Drugie życie tablic

Tablice z nazwami ulic zostały zlicytowane podczas aukcji Wielkiej Orkiestry Świątecznej Pomocy w Centrum Kultury Zamek. Dwie tablice z nazwą "ul. Lewandowskiej" przekazał prezydent Poznania Jacek Jaśkowiak, a jedną z nazwą "ul. Chwiałkowskiego" Rada Osiedla Wilda.

Fot. M. Malinowski - grafika artykułu
Fot. M. Malinowski

W kwietniu 2016 roku Sejm RP uchwalił ustawę o zakazie propagowania komunizmu lub innego ustroju totalitarnego przez nazwy budowli, obiektów i urządzeń użyteczności publicznej. W związku z tym jednostki samorządu terytorialnego musiały w ciągu roku zmienić m.in. nazwy ulic, które upamiętniały jeszcze osoby, organizacje czy wydarzenia symbolizujące komunizm lub inny ustrój totalitarny.

Z tego powodu zniesiona została nazwa ulicy Marcina Chwiałkowskiego - przedwojennego działacza komunistycznego. Rada Osiedla Wilda była przeciwna zmianie zwracając uwagę, że ul. Chwiałkowskiego w świadomości lokalnej kojarzona była przede wszystkim z kompleksem sportowo-rekreacyjnym POSIRu - popularną "Chwiałką". Wielu mieszkańców ulicy było przeciwko zmianie jej nazwy, a jeśli - to właśnie na Chwiałkę.

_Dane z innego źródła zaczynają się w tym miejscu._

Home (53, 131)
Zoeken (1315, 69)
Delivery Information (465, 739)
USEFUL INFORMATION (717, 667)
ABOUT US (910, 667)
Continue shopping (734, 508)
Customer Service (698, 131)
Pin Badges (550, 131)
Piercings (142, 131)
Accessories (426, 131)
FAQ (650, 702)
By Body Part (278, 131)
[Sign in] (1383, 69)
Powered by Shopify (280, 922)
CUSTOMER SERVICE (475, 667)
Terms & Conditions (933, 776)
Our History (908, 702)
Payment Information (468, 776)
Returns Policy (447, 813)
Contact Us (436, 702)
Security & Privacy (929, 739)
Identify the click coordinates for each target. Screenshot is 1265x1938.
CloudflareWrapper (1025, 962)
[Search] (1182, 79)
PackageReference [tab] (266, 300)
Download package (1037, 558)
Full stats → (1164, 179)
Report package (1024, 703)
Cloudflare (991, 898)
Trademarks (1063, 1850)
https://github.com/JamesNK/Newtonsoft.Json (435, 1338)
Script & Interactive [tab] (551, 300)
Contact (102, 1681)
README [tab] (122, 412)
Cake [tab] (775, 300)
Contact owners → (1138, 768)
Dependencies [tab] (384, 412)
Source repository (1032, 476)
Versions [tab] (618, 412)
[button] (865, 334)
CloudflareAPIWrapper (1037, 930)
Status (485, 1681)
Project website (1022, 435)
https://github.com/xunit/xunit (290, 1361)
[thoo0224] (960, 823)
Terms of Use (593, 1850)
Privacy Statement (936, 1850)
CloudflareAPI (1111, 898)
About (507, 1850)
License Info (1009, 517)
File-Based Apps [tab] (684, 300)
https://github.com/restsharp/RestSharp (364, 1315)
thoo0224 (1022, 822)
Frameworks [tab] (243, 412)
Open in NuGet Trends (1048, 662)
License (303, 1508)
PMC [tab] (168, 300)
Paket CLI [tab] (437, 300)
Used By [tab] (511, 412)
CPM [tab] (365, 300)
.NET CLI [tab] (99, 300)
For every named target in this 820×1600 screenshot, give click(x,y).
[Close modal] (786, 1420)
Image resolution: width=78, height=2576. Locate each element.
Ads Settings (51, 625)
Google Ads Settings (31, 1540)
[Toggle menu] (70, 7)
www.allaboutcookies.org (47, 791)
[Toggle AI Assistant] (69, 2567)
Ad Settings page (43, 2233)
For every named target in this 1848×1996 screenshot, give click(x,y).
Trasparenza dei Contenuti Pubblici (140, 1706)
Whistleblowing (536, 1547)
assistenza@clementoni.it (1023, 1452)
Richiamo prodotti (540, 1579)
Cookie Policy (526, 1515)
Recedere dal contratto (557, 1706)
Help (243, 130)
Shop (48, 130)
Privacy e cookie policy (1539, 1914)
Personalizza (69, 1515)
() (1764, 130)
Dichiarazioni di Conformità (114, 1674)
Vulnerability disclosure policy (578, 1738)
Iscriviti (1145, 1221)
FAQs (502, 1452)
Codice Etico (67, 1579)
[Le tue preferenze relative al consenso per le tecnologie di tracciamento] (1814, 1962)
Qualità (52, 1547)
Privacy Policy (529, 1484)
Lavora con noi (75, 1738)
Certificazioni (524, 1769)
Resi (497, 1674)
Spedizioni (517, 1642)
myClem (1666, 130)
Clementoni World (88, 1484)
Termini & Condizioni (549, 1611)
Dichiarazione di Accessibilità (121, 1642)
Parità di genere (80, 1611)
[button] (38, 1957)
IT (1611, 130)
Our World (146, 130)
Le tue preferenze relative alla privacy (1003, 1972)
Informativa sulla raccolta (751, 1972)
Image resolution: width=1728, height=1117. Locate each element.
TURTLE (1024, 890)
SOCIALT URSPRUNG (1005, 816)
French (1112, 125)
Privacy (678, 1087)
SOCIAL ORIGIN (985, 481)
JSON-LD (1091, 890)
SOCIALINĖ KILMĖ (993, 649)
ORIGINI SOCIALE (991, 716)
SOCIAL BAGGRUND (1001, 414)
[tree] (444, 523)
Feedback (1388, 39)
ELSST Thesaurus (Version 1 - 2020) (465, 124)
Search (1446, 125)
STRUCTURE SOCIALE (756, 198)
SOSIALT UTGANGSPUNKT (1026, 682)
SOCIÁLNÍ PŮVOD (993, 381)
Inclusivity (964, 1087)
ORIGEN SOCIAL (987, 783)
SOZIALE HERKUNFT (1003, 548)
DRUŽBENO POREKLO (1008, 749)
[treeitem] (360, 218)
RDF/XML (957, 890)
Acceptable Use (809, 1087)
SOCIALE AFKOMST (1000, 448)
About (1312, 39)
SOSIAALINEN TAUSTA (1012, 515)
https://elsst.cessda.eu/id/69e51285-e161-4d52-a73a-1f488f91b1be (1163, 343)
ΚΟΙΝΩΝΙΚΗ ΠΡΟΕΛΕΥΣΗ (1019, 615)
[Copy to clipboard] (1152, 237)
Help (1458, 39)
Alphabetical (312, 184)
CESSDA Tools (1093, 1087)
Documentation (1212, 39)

Stało się jednak inaczej i ul. Chwiałkowskiego zmieniła nazwę na ul. Jana Spychalskiego. Rada Osiedla postanowiła tablicę ze starą nazwą przeznaczyć na rzecz Wielkiej Orkiestry Świątecznej Pomocy, aby przynajmniej w ten sposób sprawić , że z dekomunizacji ulic wyniknie coś dobrego.

Nieco innym przypadkiem była ul. Janiny Lewandowskiej, bo właśnie ta nazwa pojawiła się w Poznaniu na kilkanaście miesięcy w wyniku "zdekomunizowania" ul. 23 Lutego. Jednak po skutecznym zaskarżeniu przez Radę Miasta decyzji wojewody, stara nazwa wróciła, a zniknęła ul. Lewandowskiej (choć wkrótce może pojawić się w innym miejscu). Tymczasem zdemontowane tablice prezydent Poznania postanowił przeznaczyć na licytację w ramach WOŚP.

mat.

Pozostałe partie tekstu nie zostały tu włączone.